→ **Exercise prompt**
Return copies of the lines below that mention "globe".

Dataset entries
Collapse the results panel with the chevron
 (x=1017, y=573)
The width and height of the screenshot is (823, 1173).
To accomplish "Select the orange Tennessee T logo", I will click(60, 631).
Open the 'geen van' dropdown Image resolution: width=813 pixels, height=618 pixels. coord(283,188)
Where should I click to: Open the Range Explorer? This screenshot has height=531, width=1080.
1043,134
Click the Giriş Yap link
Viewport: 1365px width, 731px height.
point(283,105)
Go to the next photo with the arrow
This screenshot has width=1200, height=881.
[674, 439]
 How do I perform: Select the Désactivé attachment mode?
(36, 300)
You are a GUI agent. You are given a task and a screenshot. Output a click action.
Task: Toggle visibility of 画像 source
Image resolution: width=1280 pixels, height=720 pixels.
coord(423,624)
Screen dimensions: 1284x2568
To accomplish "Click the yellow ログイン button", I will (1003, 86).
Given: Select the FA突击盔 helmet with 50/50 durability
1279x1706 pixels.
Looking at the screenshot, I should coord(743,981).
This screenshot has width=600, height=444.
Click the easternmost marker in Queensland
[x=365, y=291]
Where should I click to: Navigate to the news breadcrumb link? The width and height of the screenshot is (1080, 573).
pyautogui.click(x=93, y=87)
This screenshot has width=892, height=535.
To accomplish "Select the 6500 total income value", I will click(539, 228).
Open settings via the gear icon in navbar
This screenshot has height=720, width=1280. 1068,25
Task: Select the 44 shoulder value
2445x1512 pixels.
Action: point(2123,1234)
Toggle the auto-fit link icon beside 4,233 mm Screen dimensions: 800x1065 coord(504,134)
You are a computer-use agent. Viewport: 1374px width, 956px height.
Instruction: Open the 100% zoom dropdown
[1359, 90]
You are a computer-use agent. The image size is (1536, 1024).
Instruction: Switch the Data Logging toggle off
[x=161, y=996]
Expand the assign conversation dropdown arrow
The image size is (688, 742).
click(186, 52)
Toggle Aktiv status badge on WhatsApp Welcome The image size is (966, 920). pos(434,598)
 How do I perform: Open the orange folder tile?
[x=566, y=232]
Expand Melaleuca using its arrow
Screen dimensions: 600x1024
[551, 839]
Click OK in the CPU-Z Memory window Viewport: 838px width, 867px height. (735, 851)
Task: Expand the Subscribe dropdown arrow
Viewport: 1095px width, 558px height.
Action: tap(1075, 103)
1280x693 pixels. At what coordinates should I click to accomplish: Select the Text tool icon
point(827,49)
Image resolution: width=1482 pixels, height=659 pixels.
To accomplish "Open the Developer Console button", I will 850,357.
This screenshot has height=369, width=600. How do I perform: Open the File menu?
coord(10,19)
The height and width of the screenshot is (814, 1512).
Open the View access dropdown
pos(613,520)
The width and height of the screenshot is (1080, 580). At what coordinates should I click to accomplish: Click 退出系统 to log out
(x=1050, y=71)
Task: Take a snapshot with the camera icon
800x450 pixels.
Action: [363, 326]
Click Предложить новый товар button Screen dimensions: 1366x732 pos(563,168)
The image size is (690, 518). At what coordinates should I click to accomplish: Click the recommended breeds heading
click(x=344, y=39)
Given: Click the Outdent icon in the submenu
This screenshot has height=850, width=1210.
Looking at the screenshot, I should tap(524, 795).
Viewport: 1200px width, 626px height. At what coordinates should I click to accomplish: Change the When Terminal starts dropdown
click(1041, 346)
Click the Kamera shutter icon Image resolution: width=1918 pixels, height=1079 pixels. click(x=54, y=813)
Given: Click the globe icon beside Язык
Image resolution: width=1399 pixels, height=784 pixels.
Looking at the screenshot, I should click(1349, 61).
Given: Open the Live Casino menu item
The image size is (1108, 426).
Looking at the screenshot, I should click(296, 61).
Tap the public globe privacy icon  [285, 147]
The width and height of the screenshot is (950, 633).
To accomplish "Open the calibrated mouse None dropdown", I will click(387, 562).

→ **Result**
Given: Click the globe icon beside Язык
Tap the public globe privacy icon  [285, 147]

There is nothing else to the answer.